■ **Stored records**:
*** Block opens ***

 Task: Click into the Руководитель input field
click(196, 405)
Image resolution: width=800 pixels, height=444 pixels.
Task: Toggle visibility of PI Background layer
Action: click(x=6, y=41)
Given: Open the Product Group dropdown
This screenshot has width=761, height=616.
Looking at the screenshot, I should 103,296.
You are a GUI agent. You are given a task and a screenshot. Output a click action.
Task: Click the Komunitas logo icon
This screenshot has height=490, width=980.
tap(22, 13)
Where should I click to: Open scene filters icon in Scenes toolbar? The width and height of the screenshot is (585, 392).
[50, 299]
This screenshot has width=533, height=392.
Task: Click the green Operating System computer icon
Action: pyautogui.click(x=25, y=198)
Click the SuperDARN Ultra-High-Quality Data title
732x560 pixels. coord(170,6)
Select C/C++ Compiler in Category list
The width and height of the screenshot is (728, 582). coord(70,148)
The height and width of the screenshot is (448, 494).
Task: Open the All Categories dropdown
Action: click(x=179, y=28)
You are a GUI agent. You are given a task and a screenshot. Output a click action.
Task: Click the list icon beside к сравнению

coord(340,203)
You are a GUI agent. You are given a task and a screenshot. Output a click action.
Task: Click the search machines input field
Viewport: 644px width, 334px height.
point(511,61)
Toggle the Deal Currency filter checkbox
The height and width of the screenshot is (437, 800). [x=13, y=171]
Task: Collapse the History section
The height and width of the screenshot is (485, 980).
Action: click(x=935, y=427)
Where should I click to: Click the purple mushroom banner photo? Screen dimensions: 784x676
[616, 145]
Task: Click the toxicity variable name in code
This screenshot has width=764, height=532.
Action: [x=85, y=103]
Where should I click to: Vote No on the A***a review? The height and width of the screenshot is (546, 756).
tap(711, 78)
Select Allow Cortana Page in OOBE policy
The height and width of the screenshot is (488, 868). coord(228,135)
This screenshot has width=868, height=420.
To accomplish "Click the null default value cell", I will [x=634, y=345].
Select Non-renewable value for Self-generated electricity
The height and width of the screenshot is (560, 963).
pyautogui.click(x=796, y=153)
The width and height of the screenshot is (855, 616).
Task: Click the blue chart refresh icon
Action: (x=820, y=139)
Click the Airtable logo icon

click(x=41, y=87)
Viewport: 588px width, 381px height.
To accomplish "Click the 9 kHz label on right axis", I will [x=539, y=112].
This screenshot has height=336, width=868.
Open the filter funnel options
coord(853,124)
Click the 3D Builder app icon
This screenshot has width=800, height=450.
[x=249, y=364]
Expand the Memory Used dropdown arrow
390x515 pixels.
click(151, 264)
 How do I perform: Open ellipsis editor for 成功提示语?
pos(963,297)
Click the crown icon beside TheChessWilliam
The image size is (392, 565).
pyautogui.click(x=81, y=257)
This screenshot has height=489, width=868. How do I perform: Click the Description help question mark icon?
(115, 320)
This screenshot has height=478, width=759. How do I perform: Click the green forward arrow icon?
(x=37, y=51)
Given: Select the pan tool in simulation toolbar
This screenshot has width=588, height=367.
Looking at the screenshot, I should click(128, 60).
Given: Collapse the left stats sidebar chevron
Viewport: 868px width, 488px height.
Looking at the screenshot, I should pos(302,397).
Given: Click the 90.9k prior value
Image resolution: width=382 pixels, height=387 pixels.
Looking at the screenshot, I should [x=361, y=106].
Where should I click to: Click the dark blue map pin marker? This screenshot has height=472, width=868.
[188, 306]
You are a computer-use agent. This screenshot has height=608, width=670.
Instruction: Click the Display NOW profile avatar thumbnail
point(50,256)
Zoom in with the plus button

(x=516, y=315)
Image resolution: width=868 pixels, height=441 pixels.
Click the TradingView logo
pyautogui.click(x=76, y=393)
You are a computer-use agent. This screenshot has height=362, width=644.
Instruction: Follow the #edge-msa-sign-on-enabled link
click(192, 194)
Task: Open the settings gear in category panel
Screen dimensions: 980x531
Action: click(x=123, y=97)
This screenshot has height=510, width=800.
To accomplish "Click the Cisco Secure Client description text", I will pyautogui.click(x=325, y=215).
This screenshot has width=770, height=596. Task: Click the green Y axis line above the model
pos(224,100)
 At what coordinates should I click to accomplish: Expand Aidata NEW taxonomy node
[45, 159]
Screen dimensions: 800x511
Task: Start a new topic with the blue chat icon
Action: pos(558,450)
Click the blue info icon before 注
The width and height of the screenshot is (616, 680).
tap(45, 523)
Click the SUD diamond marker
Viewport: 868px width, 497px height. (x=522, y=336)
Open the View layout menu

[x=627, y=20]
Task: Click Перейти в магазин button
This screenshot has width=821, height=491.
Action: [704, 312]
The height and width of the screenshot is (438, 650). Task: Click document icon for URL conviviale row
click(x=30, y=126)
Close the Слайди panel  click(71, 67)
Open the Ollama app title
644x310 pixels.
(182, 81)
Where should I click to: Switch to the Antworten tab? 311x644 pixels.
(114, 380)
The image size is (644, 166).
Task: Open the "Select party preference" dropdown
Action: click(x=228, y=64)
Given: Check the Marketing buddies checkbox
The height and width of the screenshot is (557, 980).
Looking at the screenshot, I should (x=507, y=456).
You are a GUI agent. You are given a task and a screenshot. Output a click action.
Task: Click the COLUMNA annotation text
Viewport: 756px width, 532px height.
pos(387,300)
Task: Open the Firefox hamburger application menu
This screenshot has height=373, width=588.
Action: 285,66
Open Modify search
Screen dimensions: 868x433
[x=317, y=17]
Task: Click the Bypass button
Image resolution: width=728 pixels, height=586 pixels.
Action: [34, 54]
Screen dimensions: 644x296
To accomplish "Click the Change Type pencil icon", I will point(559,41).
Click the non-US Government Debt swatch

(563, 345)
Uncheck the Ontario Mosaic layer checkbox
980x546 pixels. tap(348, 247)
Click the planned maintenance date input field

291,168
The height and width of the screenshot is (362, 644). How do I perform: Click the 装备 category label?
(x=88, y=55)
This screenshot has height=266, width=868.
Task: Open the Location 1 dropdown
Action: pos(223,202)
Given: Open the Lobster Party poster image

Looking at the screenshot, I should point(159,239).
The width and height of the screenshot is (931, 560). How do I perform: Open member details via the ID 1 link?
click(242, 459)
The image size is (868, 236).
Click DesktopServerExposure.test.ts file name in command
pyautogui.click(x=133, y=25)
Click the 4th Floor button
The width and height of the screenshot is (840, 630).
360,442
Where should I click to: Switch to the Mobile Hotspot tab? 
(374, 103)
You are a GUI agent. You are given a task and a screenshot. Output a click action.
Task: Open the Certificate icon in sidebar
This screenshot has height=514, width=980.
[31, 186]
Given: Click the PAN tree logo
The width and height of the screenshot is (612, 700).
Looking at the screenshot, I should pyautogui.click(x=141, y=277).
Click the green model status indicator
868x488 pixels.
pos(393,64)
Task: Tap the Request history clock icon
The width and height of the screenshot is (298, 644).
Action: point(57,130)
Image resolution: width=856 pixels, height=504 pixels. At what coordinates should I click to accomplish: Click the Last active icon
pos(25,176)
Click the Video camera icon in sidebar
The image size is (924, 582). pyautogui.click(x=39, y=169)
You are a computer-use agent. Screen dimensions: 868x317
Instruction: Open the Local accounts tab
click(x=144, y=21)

*** Block closes ***

Retype every line of the data, keeping each one exactly as it is.

 Task: Click into the Руководитель input field
click(196, 405)
Image resolution: width=800 pixels, height=444 pixels.
Task: Toggle visibility of PI Background layer
Action: click(x=6, y=41)
Given: Open the Product Group dropdown
This screenshot has width=761, height=616.
Looking at the screenshot, I should 103,296.
You are a GUI agent. You are given a task and a screenshot. Output a click action.
Task: Click the Komunitas logo icon
This screenshot has height=490, width=980.
tap(22, 13)
Where should I click to: Open scene filters icon in Scenes toolbar? The width and height of the screenshot is (585, 392).
[50, 299]
This screenshot has width=533, height=392.
Task: Click the green Operating System computer icon
Action: pyautogui.click(x=25, y=198)
Click the SuperDARN Ultra-High-Quality Data title
732x560 pixels. coord(170,6)
Select C/C++ Compiler in Category list
The width and height of the screenshot is (728, 582). coord(70,148)
The height and width of the screenshot is (448, 494).
Task: Open the All Categories dropdown
Action: click(x=179, y=28)
You are a GUI agent. You are given a task and a screenshot. Output a click action.
Task: Click the list icon beside к сравнению

coord(340,203)
You are a GUI agent. You are given a task and a screenshot. Output a click action.
Task: Click the search machines input field
Viewport: 644px width, 334px height.
point(511,61)
Toggle the Deal Currency filter checkbox
The height and width of the screenshot is (437, 800). [x=13, y=171]
Task: Collapse the History section
The height and width of the screenshot is (485, 980).
Action: click(x=935, y=427)
Where should I click to: Click the purple mushroom banner photo? Screen dimensions: 784x676
[616, 145]
Task: Click the toxicity variable name in code
This screenshot has width=764, height=532.
Action: [x=85, y=103]
Where should I click to: Vote No on the A***a review? The height and width of the screenshot is (546, 756).
tap(711, 78)
Select Allow Cortana Page in OOBE policy
The height and width of the screenshot is (488, 868). coord(228,135)
This screenshot has width=868, height=420.
To accomplish "Click the null default value cell", I will [x=634, y=345].
Select Non-renewable value for Self-generated electricity
The height and width of the screenshot is (560, 963).
pyautogui.click(x=796, y=153)
The width and height of the screenshot is (855, 616).
Task: Click the blue chart refresh icon
Action: (x=820, y=139)
Click the Airtable logo icon

click(x=41, y=87)
Viewport: 588px width, 381px height.
To accomplish "Click the 9 kHz label on right axis", I will [x=539, y=112].
This screenshot has height=336, width=868.
Open the filter funnel options
coord(853,124)
Click the 3D Builder app icon
This screenshot has width=800, height=450.
[x=249, y=364]
Expand the Memory Used dropdown arrow
390x515 pixels.
click(151, 264)
 How do I perform: Open ellipsis editor for 成功提示语?
pos(963,297)
Click the crown icon beside TheChessWilliam
The image size is (392, 565).
pyautogui.click(x=81, y=257)
This screenshot has height=489, width=868. How do I perform: Click the Description help question mark icon?
(115, 320)
This screenshot has height=478, width=759. How do I perform: Click the green forward arrow icon?
(x=37, y=51)
Given: Select the pan tool in simulation toolbar
This screenshot has width=588, height=367.
Looking at the screenshot, I should click(128, 60).
Given: Collapse the left stats sidebar chevron
Viewport: 868px width, 488px height.
Looking at the screenshot, I should pos(302,397).
Given: Click the 90.9k prior value
Image resolution: width=382 pixels, height=387 pixels.
Looking at the screenshot, I should [x=361, y=106].
Where should I click to: Click the dark blue map pin marker? This screenshot has height=472, width=868.
[188, 306]
You are a computer-use agent. This screenshot has height=608, width=670.
Instruction: Click the Display NOW profile avatar thumbnail
point(50,256)
Zoom in with the plus button

(x=516, y=315)
Image resolution: width=868 pixels, height=441 pixels.
Click the TradingView logo
pyautogui.click(x=76, y=393)
You are a computer-use agent. This screenshot has height=362, width=644.
Instruction: Follow the #edge-msa-sign-on-enabled link
click(192, 194)
Task: Open the settings gear in category panel
Screen dimensions: 980x531
Action: click(x=123, y=97)
This screenshot has height=510, width=800.
To accomplish "Click the Cisco Secure Client description text", I will pyautogui.click(x=325, y=215).
This screenshot has width=770, height=596. Task: Click the green Y axis line above the model
pos(224,100)
 At what coordinates should I click to accomplish: Expand Aidata NEW taxonomy node
[45, 159]
Screen dimensions: 800x511
Task: Start a new topic with the blue chat icon
Action: pos(558,450)
Click the blue info icon before 注
The width and height of the screenshot is (616, 680).
tap(45, 523)
Click the SUD diamond marker
Viewport: 868px width, 497px height. (x=522, y=336)
Open the View layout menu

[x=627, y=20]
Task: Click Перейти в магазин button
This screenshot has width=821, height=491.
Action: [704, 312]
The height and width of the screenshot is (438, 650). Task: Click document icon for URL conviviale row
click(x=30, y=126)
Close the Слайди panel  click(71, 67)
Open the Ollama app title
644x310 pixels.
(182, 81)
Where should I click to: Switch to the Antworten tab? 311x644 pixels.
(114, 380)
The image size is (644, 166).
Task: Open the "Select party preference" dropdown
Action: click(x=228, y=64)
Given: Check the Marketing buddies checkbox
The height and width of the screenshot is (557, 980).
Looking at the screenshot, I should (x=507, y=456).
You are a GUI agent. You are given a task and a screenshot. Output a click action.
Task: Click the COLUMNA annotation text
Viewport: 756px width, 532px height.
pos(387,300)
Task: Open the Firefox hamburger application menu
This screenshot has height=373, width=588.
Action: 285,66
Open Modify search
Screen dimensions: 868x433
[x=317, y=17]
Task: Click the Bypass button
Image resolution: width=728 pixels, height=586 pixels.
Action: [34, 54]
Screen dimensions: 644x296
To accomplish "Click the Change Type pencil icon", I will point(559,41).
Click the non-US Government Debt swatch

(563, 345)
Uncheck the Ontario Mosaic layer checkbox
980x546 pixels. tap(348, 247)
Click the planned maintenance date input field

291,168
The height and width of the screenshot is (362, 644). How do I perform: Click the 装备 category label?
(x=88, y=55)
This screenshot has height=266, width=868.
Task: Open the Location 1 dropdown
Action: pos(223,202)
Given: Open the Lobster Party poster image

Looking at the screenshot, I should point(159,239).
The width and height of the screenshot is (931, 560). How do I perform: Open member details via the ID 1 link?
click(242, 459)
The image size is (868, 236).
Click DesktopServerExposure.test.ts file name in command
pyautogui.click(x=133, y=25)
Click the 4th Floor button
The width and height of the screenshot is (840, 630).
360,442
Where should I click to: Switch to the Mobile Hotspot tab? 
(374, 103)
You are a GUI agent. You are given a task and a screenshot. Output a click action.
Task: Open the Certificate icon in sidebar
This screenshot has height=514, width=980.
[31, 186]
Given: Click the PAN tree logo
The width and height of the screenshot is (612, 700).
Looking at the screenshot, I should pyautogui.click(x=141, y=277).
Click the green model status indicator
868x488 pixels.
pos(393,64)
Task: Tap the Request history clock icon
The width and height of the screenshot is (298, 644).
Action: point(57,130)
Image resolution: width=856 pixels, height=504 pixels. At what coordinates should I click to accomplish: Click the Last active icon
pos(25,176)
Click the Video camera icon in sidebar
The image size is (924, 582). pyautogui.click(x=39, y=169)
You are a computer-use agent. Screen dimensions: 868x317
Instruction: Open the Local accounts tab
click(x=144, y=21)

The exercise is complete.